In June 2023, in an operation lasting less than half an hour, they injected the equivalent of approximately 1.5 million islets into the woman's abdominal muscles — a new position for islet transplants. Most transplanted islets are injected into the liver, where the cells cannot be observed. But by placing them in the abdomen, researchers can monitor the cells using an MRI and possibly remove them if necessary.

Two and a half months later, the woman produces enough insulin to live without needing supplementation, and maintains this level of production for more than a year. By this time, the woman has stopped experiencing the dangerous spikes and dips in her blood sugar levels, which remain within the target range for more than 98% of the day. “This is remarkable” says Daisuke Yabe, a diabetes researcher at Kyoto University. “If this applies to other patients, that would be wonderful.”

The results are intriguing, but they need to be replicated in more people, says Jay Skyler, an endocrinologist at the University of Miami in Florida who studies type 1 diabetes. Skyler also wants to see if the woman's cells continue to make insulin up to five years before they consider her “cured”.

Dunn says the results for the other two participants were “also very positive” and will hit the one-year mark in November, after which he hopes to expand the trial to 10 or 20 more patients.

Because the woman had already received immunosuppressants for a previous liver transplant, the researchers could not assess whether the iPS cells reduced the risk of graft rejection.

Even if the body does not reject the transplant because it does not consider the cells to be “foreign”, in people with type 1 diabetes, because they have an autoimmune disease, there is still a risk that the body can attack the islets. Deng says they didn't see this in the woman because of the immunosuppressants, but they are trying to engineer cells that can avoid this autoimmune response.

Transplants using the recipient's own cells have advantages, but the procedures are difficult to scale and commercialize, researchers say.
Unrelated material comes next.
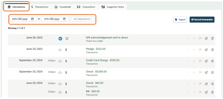Click the Export button
Image resolution: width=223 pixels, height=99 pixels.
pyautogui.click(x=180, y=20)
Several groups have begun trials of islet cells created using donor stem cells.

In June, preliminary results were reported from a trial led by Vertex Pharmaceuticals in Boston, Massachusetts. A dozen participants with type 1 diabetes received islets from donated embryonic stem cells that were injected into their livers. All of them were treated with immunosuppressants. Three months after the transplant, all participants began to produce insulin when glucose was present in their blood. Some had become independent of insulin.

Last year, Vertex launched another trial in which islet cells derived from donated stem cells were placed in a device designed to protect them from immune system attacks. It was transplanted into a person with type 1 diabetes who was not receiving immunosuppressants. “This process is ongoing,” says Shapiro, who participated in the study, which aims to enroll 17 people.

Yabe is also about to begin a trial using islet cells produced using donor iPS cells. He plans to develop islet sheets and surgically implant them into the abdominal tissue of three people with type 1 diabetes who will receive immunosuppressants. The first participant should receive their transplant early next year.